Garden Bloggers’ Bloom Day: March 15, 2012

The patio peach has become nirvana for the local bee population.

Twin explosions of yellow announce the forsythia. Random trees & shrubs soak up the sun on the rustic patio while we decide where to plant them.

This Alyssium is always one of the first plants to bloom in spring.

Grape Hyacinths. Probably time to dig these up and give them some more room.

This early spring/non-existant winter has got everything off to a great start in the garden this year. Daffodils and hyacinths are plentiful, the forsythia and spirea have bloomed, and the first rhubarb stems are breaking through the crust of dried leaf mulch one bed over from where the jagged leaves of new raspberry canes are emerging.

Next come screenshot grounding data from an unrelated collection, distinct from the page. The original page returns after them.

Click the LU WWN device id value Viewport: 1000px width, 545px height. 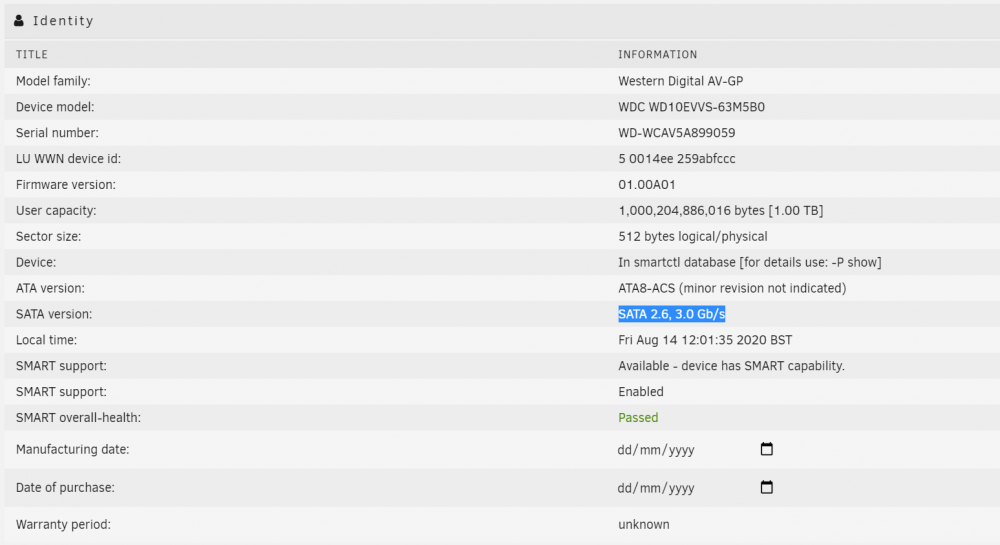click(677, 159)
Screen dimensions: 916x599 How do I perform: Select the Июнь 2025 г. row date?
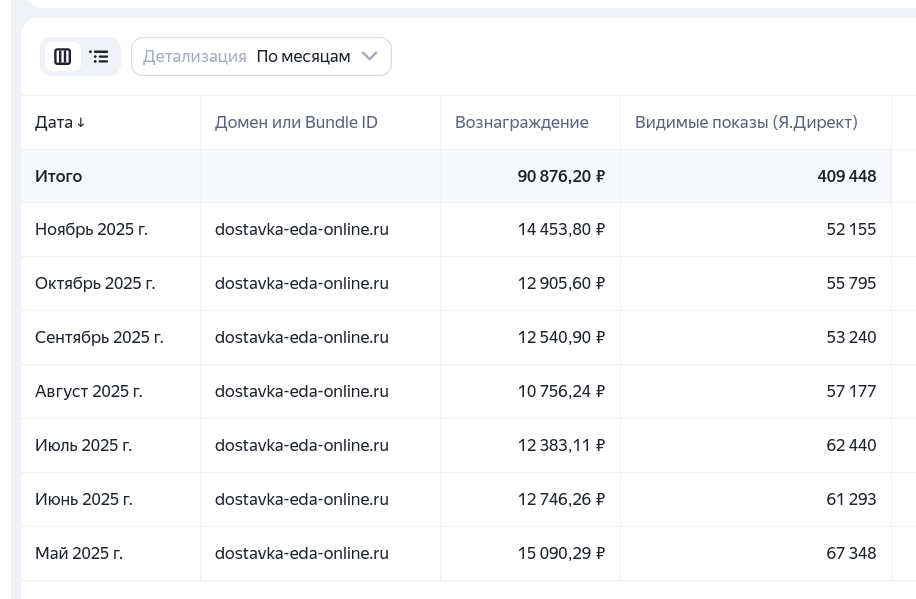[x=84, y=500]
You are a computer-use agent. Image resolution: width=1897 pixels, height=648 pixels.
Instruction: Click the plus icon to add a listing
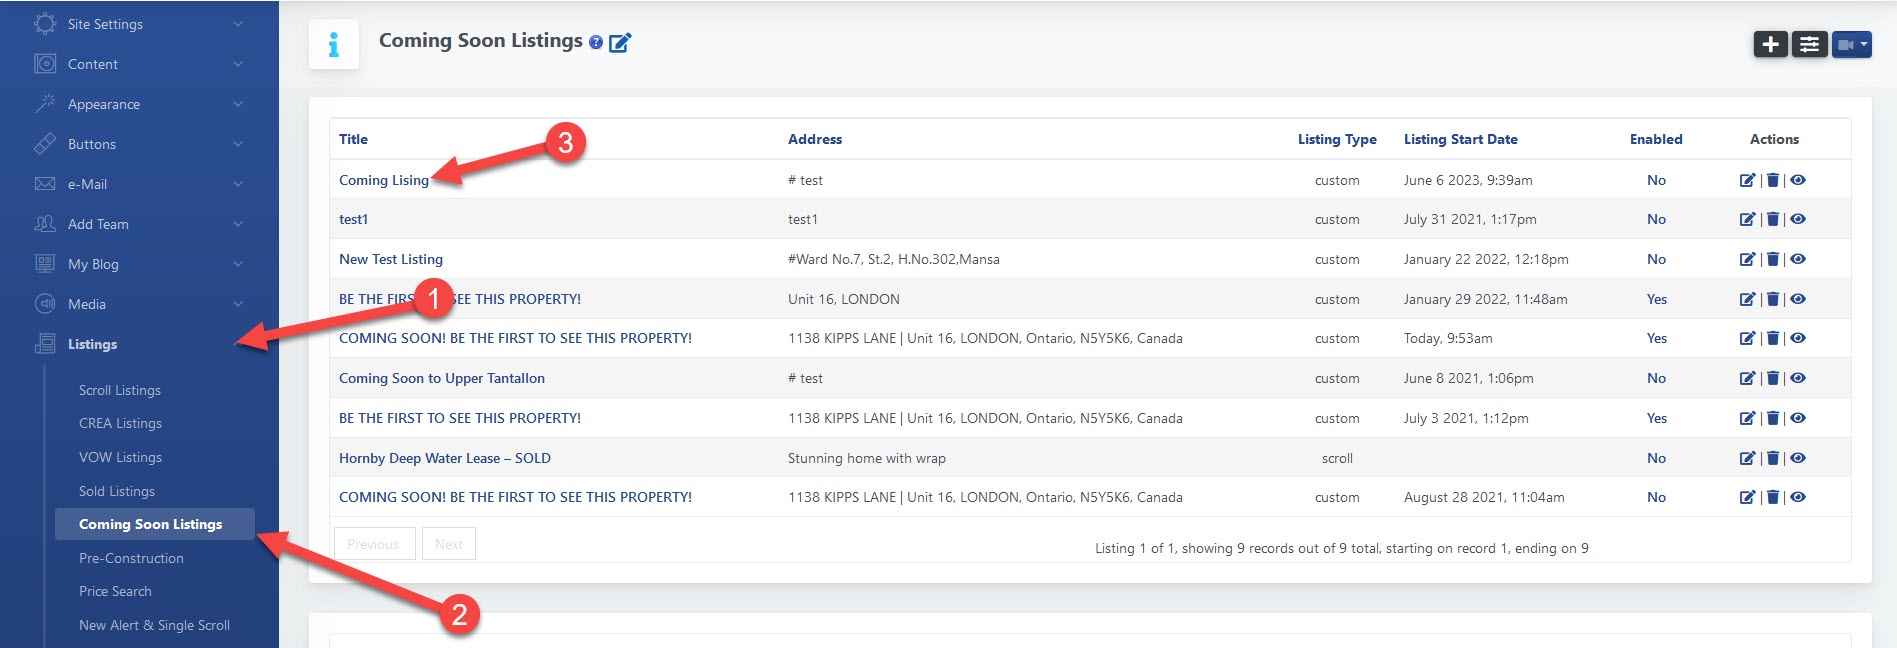pos(1770,44)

As usual, I pulled the random collection of potted shrubs, trees we bought years ago and haven’t found a permanent home for yet, and other plants I didn’t know what else to do with out of the shed and into the sun. Our yard probably isn’t big enough to absorb this random collection of red oaks, maples, butterfly bushes, brooms, and other things, but that didn’t stop me buying another dogwood and our first plum at the garden center last weekend. (I’m hankering for more fruit trees this year.) I built a new raised raspberry bed, spread all the compost, and turned one vegetable bed before breaking something in my foot (hopefully just a toe) yesterday, so hopefully these pics won’t represent both the beginning and the end of my garden labor for the season.

The bees are out in earnest and I’ve even seen a few moths fluttering around the flowers. We’ve had our first random bear cubs wandering around downtown, so it’s probably time to take the bird-feeders down lest we attract some unwanted visitors.

I haven’t had to mow the grass yet, but I confess to getting the strimmer out to trim the verge here and there.  The local yard crews are in full whir (eager to start earning some money again) and it won’t be long before my yard starts to look leggy in comparison to the neatness next door.

In light of the foot, it’s time to look at the chore list and decide what must be done, and what can wait until I’m more mobile. The back gate that a taxi driver knocked over on New Year’s Eve is still broken, but there’s no urgency on repairing that (there are several other gates to the yard). I have several big privet bushes I was nearly finished uprooting, and they will have to go so I can get that dogwood and some rhododendrons in the ground. I may just have to get a chainsaw to finish that job; it would be faster than hacking away with a mattock.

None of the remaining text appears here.